Antes de perseguir al brujo, debía comprar provisiones. Salió de la taberna rápidamente, vaciando antes las monedas que tenía el difunto en un cajón. Estaba seguro de que lo acusarían de matar al tabernero. Le daba en la nariz que la misma guardia del pueblo también servía a Moga. En la plaza principal del pueblo entró en la tienda de alimentos.
—Dos kilos de carne curada, una bota de vino y dos de agua. Dame también aquella bolsa de viaje.
—Está… manchado de sangre.
Remo no se había percatado de que su aspecto no era precisamente ejemplar. La sangre de sus víctimas recientes le decoraba prácticamente todo el cuerpo con salpicaduras. La dependienta, una mujer poderosa en hechuras y de voz chirriante, parecía sofocada.
—Tranquila… —Remo depositó en el mostrador todas las monedas que había conseguido en la taberna.
—Espere.
Remo se temía lo peor. La mujer se fue dentro. Él mismo alcanzó las provisiones que deseaba. Solo faltaba la carne curada, que Remo esperaba fuese el motivo de la ausencia de la mujer.
—Aquí tiene.
—Ya he cogido yo las botas de agua y vino.

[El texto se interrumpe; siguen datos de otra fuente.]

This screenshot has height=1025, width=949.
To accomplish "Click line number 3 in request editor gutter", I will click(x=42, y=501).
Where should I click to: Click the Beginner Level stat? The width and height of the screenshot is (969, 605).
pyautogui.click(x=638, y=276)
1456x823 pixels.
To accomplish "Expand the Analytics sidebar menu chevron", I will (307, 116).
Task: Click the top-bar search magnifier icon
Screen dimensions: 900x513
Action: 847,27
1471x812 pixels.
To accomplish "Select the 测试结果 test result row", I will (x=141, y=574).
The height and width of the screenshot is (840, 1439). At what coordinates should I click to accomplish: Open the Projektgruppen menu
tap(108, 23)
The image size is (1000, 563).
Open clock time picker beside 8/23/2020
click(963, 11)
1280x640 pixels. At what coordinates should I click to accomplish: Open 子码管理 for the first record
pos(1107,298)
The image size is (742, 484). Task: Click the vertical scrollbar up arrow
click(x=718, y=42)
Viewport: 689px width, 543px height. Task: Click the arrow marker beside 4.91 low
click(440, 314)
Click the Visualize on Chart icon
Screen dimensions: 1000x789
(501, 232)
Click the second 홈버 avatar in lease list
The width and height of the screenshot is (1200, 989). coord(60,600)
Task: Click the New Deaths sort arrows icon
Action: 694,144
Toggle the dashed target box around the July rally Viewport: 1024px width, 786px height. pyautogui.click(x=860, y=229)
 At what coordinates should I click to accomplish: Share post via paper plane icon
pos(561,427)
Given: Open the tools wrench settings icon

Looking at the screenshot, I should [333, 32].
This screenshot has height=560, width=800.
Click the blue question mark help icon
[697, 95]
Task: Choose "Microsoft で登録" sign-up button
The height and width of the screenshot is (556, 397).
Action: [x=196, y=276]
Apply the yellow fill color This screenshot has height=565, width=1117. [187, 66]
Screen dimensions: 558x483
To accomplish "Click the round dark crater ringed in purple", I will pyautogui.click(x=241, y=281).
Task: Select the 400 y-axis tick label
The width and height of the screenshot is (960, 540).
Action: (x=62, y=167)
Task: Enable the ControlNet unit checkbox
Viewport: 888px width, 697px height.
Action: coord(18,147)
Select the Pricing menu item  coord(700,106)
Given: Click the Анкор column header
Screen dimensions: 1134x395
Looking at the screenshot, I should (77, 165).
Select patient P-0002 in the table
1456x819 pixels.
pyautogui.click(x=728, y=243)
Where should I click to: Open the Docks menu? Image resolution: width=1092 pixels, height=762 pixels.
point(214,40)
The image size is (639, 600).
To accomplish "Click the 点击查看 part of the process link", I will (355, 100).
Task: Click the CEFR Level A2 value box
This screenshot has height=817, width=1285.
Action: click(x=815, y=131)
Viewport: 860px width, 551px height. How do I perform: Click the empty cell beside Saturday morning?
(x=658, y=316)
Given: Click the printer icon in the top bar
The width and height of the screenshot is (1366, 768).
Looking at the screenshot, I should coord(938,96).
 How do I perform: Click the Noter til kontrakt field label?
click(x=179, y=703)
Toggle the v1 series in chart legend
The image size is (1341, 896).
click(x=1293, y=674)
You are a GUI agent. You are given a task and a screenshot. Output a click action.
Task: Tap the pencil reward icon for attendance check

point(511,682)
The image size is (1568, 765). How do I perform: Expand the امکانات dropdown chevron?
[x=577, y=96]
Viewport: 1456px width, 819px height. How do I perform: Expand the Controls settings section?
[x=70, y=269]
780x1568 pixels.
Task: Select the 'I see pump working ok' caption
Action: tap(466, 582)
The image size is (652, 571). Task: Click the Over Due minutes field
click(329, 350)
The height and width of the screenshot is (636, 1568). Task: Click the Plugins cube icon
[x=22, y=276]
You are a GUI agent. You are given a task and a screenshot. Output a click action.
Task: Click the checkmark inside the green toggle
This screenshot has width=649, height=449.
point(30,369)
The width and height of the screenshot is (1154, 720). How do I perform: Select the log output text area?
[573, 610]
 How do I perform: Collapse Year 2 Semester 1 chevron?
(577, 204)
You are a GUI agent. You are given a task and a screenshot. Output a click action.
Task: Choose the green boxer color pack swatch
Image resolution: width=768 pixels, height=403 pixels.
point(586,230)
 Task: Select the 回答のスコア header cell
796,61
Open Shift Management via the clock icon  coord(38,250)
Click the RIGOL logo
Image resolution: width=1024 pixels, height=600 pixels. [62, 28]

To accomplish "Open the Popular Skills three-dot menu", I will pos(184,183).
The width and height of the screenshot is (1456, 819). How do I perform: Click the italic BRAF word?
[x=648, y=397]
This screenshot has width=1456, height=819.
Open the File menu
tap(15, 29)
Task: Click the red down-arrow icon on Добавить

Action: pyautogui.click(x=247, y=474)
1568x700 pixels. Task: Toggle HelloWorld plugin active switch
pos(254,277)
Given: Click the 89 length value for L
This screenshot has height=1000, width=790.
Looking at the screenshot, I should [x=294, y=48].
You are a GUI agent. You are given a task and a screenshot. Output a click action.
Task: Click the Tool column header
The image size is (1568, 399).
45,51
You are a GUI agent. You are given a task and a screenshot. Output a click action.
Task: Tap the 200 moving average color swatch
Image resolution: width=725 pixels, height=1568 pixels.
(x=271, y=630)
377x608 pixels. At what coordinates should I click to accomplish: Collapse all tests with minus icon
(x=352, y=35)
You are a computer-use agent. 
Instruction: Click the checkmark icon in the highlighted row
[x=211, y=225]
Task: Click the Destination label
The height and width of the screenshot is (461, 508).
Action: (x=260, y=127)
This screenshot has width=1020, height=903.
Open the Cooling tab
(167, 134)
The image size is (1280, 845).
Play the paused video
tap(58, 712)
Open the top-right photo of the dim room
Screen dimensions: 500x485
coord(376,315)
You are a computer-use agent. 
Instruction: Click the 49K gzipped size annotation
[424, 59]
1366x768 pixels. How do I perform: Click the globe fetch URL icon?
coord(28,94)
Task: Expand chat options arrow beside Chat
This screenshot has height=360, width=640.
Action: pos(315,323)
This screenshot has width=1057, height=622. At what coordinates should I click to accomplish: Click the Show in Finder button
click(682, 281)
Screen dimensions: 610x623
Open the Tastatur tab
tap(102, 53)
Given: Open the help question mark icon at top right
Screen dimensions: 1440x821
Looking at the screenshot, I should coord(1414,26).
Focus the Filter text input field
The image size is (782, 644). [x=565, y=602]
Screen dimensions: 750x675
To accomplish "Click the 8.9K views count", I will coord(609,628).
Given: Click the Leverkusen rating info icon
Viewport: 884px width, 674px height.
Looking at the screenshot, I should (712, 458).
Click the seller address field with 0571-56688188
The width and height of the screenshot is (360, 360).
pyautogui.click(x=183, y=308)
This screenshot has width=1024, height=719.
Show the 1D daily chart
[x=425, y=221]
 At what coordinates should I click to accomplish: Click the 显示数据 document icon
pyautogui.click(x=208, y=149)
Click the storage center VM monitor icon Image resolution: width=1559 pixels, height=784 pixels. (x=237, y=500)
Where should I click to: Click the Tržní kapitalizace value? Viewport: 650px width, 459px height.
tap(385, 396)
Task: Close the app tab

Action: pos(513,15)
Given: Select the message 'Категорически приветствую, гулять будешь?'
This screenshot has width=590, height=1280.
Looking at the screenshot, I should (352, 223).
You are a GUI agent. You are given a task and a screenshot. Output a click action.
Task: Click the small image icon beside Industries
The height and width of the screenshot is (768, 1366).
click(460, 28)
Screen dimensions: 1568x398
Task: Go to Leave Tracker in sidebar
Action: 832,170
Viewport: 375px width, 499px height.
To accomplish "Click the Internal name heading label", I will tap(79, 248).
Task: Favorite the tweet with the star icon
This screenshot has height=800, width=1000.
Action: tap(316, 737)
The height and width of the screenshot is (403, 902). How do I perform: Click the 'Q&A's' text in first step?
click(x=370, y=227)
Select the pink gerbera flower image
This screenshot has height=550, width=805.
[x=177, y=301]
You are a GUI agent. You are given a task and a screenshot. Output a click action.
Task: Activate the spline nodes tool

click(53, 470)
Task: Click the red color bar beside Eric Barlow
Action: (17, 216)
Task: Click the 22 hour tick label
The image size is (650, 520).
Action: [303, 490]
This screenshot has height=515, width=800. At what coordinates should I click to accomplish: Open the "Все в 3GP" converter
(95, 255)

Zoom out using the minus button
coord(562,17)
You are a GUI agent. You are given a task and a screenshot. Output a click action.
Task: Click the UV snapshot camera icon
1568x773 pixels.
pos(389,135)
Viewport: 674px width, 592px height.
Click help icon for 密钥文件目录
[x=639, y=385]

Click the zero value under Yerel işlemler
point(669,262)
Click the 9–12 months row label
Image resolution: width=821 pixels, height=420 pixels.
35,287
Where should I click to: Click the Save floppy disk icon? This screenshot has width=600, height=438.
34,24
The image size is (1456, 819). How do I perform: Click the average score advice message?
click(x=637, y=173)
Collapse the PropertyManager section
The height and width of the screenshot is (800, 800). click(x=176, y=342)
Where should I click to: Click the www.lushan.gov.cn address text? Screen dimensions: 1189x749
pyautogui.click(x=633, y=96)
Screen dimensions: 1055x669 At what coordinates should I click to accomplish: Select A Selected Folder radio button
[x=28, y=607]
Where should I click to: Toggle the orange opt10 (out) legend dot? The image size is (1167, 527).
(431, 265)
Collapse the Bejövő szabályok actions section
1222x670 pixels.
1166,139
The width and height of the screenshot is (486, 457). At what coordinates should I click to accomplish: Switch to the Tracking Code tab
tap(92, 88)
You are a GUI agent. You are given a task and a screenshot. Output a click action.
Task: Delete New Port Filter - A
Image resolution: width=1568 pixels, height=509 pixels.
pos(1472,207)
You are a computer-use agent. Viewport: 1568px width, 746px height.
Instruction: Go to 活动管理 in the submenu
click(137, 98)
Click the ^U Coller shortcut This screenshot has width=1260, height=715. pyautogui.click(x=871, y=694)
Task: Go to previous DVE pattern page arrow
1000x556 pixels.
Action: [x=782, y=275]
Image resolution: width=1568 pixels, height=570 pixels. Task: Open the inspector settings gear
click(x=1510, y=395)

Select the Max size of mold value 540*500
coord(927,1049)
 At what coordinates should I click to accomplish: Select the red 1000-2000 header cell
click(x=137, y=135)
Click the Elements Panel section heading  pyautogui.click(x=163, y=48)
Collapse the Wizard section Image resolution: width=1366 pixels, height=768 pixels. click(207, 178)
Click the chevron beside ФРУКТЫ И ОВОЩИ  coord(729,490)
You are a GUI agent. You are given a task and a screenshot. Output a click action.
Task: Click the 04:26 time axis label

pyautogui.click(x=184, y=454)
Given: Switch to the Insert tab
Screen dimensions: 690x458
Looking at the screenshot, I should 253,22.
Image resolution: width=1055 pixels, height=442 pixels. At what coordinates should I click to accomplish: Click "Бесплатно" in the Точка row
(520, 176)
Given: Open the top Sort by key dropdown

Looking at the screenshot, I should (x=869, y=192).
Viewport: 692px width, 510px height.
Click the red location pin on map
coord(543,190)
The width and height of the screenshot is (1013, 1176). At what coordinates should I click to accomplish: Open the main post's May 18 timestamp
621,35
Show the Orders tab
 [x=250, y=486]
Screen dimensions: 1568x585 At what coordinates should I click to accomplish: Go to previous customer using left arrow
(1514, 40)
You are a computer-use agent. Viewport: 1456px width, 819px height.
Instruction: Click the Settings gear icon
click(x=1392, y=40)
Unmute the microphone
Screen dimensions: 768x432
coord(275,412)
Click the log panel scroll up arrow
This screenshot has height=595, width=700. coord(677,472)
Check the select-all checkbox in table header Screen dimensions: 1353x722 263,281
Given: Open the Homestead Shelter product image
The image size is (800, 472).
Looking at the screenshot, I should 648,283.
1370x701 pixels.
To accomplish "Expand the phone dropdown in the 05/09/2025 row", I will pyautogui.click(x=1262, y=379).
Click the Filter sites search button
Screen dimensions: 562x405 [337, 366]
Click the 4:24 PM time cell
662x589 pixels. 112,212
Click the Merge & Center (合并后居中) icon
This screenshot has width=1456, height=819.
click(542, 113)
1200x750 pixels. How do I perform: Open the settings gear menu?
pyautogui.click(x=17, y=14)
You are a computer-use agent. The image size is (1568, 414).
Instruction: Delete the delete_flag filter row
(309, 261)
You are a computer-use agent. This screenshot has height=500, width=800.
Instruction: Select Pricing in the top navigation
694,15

Lo guardó todo en la bolsa de viaje que se colgó como bandolera a la espalda. Estaba listo para desaparecer de la maldita aldea cuando dos tipos armados aparecieron en la puerta de la tienda.
—¡Alto ahí!
Esta vez eran guardias del alguacil de la zona. Maldición. Remo desenvainó su espada. La alzó y miró la luz roja que habitaba dentro de la piedra de la empuñadura. Sus ojos enrojecieron un instante.
—Será mejor que me dejéis marchar y me iré de este pueblo.
—¡Tú no vas a ninguna parte, delincuente, estás detenido! Tienes que explicarnos de quién es esa sangre, guarda tu espada.
Remo obedeció. Guardó su espada. Los hombres se le aproximaron. A una velocidad inabarcable para aquellos infames, se lanzó con el hombro en ristre. Chocó con el primer guardia que salió despedido fuera de la tienda. Después Remo pateó el peto del segundo, de lado. El tipo salió literalmente volando para aterrizar contra las estanterías de la tienda, destrozando varios tarros de conservas y los bazares que las contenían. No remató a los guardias del pueblo, simplemente salió corriendo.
Su velocidad le permitió salir de Pozo de Luna sin que nadie pudiera seguirlo. Siguió corriendo hacia un remonte desde el cual poder divisar la localización exacta de la Ciénaga Nublada. Allí pudo ver la enorme extensión putrefacta que se engalanaba de bacanales de humo sedoso y blanco. Estaba contento, no había tenido que matar a aquellos guardias y llamar más la atención de lo que ya lo había hecho en la aldea. Tenía la pista de sus adversarios y, ahora que la energía de la piedra lo inundaba, podría correr más veloz.